◆ **What the task requires**
In the listing below, find the line containing "1568x719 pixels." and the line containing "(577, 721). 75,28". Repeat exactly those two lines and every line between them, nothing more.
——
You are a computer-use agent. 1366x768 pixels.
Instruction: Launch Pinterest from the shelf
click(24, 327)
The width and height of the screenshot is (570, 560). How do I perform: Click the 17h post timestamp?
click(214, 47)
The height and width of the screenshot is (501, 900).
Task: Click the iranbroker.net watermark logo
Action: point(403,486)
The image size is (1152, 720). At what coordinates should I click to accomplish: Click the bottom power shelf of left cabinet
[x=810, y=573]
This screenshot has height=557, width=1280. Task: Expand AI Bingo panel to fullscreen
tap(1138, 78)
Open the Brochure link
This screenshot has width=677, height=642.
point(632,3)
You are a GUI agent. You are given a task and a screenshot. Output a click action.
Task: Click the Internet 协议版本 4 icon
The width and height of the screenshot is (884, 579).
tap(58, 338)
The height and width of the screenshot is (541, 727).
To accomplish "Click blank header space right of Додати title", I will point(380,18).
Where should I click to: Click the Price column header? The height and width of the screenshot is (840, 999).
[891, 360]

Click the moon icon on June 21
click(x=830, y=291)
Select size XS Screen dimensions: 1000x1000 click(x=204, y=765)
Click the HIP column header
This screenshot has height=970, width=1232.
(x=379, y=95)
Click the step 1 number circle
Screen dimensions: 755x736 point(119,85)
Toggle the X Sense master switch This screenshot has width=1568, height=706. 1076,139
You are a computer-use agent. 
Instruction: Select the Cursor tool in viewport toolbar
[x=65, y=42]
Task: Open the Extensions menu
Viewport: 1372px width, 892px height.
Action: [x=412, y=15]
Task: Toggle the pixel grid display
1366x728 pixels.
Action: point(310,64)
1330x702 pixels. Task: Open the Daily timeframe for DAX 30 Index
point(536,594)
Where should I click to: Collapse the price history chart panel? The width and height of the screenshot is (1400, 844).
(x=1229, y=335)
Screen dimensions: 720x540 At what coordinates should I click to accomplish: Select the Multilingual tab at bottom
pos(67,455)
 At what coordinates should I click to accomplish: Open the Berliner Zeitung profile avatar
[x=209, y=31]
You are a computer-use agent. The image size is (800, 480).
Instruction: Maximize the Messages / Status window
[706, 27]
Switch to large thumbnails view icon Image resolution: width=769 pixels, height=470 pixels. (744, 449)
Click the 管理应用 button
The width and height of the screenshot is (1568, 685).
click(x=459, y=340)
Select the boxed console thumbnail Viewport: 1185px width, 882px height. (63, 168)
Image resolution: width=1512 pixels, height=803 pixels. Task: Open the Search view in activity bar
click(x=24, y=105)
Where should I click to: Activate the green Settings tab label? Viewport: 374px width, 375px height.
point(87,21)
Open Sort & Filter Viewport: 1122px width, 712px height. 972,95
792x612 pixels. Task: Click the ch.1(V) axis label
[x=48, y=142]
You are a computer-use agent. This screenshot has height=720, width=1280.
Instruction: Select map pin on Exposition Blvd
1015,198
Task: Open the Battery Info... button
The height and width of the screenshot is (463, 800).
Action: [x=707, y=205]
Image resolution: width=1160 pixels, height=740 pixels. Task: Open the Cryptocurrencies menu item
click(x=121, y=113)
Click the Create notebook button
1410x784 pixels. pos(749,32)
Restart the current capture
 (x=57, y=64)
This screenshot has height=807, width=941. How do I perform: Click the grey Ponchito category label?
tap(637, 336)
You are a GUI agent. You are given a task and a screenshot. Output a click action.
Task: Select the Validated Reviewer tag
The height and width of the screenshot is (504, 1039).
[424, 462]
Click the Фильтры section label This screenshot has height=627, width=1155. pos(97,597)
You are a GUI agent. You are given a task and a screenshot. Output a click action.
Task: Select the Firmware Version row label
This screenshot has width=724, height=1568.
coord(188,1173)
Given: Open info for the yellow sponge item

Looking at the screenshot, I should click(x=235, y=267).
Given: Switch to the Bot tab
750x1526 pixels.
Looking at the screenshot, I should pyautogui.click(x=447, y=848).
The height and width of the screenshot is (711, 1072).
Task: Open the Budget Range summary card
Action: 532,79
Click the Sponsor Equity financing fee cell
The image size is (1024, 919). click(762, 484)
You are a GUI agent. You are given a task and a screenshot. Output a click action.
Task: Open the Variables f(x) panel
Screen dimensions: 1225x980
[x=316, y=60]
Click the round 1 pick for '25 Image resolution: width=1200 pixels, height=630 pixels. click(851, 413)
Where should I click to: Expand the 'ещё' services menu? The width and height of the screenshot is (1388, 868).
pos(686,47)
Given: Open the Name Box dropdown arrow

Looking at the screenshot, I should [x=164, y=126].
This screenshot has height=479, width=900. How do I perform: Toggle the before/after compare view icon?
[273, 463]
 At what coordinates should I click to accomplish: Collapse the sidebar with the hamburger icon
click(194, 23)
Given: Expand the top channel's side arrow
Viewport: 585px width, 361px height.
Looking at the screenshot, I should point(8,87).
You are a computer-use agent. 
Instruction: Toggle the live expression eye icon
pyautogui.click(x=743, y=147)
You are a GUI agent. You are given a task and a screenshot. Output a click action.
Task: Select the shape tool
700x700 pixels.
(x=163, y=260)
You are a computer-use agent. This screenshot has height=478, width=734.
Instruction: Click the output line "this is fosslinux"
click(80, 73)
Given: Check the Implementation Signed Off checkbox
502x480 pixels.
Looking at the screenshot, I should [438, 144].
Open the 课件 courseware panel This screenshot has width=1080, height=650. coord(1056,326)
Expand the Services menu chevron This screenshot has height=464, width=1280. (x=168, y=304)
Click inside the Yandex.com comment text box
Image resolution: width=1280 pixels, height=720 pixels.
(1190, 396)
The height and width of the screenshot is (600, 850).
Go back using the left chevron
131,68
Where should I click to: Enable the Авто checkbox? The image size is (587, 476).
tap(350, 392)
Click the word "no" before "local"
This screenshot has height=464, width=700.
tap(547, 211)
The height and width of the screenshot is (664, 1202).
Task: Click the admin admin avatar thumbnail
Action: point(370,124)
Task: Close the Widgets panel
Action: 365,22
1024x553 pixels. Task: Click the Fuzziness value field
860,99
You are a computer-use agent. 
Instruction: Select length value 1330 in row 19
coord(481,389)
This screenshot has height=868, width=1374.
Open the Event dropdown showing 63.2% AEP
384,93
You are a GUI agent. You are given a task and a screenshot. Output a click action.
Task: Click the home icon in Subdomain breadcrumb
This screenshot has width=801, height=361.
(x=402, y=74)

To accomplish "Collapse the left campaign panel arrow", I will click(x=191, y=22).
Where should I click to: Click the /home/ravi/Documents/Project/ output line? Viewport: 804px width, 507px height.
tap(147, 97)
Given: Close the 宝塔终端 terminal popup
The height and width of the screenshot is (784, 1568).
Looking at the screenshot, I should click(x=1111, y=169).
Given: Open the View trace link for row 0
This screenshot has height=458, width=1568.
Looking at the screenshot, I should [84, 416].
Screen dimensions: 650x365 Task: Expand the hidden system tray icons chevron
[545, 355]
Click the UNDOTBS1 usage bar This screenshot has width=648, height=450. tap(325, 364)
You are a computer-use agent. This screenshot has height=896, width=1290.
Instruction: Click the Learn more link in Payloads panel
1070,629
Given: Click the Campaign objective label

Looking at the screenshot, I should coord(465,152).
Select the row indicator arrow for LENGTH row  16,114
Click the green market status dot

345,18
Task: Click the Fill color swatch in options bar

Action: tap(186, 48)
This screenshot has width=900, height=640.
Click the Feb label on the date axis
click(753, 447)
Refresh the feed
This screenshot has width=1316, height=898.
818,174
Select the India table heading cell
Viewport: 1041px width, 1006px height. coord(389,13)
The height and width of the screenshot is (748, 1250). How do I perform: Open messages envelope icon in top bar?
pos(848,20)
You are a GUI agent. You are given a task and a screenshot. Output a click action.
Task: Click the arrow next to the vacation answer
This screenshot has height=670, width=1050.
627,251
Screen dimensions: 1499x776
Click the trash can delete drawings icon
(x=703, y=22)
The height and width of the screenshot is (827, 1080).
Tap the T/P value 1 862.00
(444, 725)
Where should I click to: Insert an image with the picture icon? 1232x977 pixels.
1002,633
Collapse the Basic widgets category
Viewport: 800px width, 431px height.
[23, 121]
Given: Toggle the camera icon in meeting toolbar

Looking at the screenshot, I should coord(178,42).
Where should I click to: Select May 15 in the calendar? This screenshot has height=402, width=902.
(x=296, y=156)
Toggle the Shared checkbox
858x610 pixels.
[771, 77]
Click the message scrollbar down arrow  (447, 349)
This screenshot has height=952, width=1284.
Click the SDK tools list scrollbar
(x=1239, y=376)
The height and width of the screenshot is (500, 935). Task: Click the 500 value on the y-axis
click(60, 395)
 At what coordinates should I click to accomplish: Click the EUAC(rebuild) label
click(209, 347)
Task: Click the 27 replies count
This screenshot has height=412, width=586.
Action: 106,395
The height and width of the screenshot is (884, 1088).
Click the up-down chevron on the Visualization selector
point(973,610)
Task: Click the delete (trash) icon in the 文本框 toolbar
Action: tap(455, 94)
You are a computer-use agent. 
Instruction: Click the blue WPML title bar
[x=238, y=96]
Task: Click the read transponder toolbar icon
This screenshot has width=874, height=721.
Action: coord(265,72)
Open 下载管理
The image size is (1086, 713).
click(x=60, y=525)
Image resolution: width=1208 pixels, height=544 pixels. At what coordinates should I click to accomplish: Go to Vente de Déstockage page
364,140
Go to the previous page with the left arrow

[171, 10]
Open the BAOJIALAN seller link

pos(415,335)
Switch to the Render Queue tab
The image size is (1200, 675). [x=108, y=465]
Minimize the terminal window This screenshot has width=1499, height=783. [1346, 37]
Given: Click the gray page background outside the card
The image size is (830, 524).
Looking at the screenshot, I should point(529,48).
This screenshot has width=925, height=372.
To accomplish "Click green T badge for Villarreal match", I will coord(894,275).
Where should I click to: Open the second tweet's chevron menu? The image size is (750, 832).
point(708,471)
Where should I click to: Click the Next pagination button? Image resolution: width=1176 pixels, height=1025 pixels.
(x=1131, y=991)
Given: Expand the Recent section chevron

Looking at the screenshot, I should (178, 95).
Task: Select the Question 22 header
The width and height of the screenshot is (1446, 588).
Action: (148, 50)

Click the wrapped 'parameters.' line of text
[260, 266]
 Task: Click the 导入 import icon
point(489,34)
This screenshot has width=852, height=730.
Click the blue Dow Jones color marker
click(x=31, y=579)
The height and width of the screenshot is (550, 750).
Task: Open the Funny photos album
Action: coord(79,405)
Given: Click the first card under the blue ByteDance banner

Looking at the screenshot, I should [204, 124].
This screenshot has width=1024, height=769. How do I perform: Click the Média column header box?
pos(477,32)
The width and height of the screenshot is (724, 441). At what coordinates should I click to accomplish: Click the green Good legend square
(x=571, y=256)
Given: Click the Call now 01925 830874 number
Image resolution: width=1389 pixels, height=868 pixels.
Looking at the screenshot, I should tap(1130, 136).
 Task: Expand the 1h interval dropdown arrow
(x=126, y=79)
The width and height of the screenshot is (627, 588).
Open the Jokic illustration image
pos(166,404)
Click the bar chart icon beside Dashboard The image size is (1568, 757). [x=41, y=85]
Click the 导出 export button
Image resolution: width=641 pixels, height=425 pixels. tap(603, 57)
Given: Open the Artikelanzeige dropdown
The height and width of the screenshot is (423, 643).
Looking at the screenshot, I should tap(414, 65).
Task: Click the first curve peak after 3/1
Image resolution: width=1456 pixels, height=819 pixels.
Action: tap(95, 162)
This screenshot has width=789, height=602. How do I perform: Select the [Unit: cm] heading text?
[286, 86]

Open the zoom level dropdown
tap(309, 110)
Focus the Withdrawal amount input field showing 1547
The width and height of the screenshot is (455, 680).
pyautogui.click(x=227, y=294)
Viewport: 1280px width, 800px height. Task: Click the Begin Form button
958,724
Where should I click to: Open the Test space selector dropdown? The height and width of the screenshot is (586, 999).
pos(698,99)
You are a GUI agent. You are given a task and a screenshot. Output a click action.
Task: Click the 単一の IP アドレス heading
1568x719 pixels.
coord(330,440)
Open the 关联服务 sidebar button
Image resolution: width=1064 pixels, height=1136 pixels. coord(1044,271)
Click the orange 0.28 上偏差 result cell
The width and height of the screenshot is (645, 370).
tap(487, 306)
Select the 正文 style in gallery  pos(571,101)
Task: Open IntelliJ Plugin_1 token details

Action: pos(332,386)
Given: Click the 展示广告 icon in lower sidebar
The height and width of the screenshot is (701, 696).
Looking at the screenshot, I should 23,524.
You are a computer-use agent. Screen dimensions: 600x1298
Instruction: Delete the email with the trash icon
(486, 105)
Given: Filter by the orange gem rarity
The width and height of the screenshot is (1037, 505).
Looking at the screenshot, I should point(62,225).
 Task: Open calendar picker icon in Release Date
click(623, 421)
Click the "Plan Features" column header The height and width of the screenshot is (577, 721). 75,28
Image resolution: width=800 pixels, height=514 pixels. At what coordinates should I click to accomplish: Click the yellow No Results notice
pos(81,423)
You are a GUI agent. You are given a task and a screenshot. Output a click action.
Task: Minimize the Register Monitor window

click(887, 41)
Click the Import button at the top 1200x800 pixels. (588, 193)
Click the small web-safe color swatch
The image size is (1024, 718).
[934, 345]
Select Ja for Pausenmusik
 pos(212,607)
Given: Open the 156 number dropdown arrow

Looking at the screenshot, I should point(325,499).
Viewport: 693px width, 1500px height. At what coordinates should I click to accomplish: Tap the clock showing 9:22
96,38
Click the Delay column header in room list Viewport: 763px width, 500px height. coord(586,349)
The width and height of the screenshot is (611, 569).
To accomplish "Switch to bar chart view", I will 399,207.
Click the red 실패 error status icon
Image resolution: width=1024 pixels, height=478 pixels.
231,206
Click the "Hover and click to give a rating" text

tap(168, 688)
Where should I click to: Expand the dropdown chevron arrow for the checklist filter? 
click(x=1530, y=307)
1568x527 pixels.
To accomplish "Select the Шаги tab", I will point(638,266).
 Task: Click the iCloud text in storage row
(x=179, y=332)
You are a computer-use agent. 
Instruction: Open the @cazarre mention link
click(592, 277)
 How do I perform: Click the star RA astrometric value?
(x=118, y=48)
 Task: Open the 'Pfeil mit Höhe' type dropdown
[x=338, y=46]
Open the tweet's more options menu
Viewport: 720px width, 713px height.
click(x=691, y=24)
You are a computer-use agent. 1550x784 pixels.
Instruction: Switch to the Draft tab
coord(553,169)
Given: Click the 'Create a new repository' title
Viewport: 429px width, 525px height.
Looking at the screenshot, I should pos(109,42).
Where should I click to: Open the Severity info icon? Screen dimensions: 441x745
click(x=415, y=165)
——
◆ **Solved exercise**
1568x719 pixels.
coord(330,440)
Open the 关联服务 sidebar button
Image resolution: width=1064 pixels, height=1136 pixels. coord(1044,271)
Click the orange 0.28 上偏差 result cell
The width and height of the screenshot is (645, 370).
tap(487, 306)
Select the 正文 style in gallery  pos(571,101)
Task: Open IntelliJ Plugin_1 token details

Action: pos(332,386)
Given: Click the 展示广告 icon in lower sidebar
The height and width of the screenshot is (701, 696).
Looking at the screenshot, I should 23,524.
You are a computer-use agent. Screen dimensions: 600x1298
Instruction: Delete the email with the trash icon
(486, 105)
Given: Filter by the orange gem rarity
The width and height of the screenshot is (1037, 505).
Looking at the screenshot, I should point(62,225).
 Task: Open calendar picker icon in Release Date
click(623, 421)
Click the "Plan Features" column header The height and width of the screenshot is (577, 721). 75,28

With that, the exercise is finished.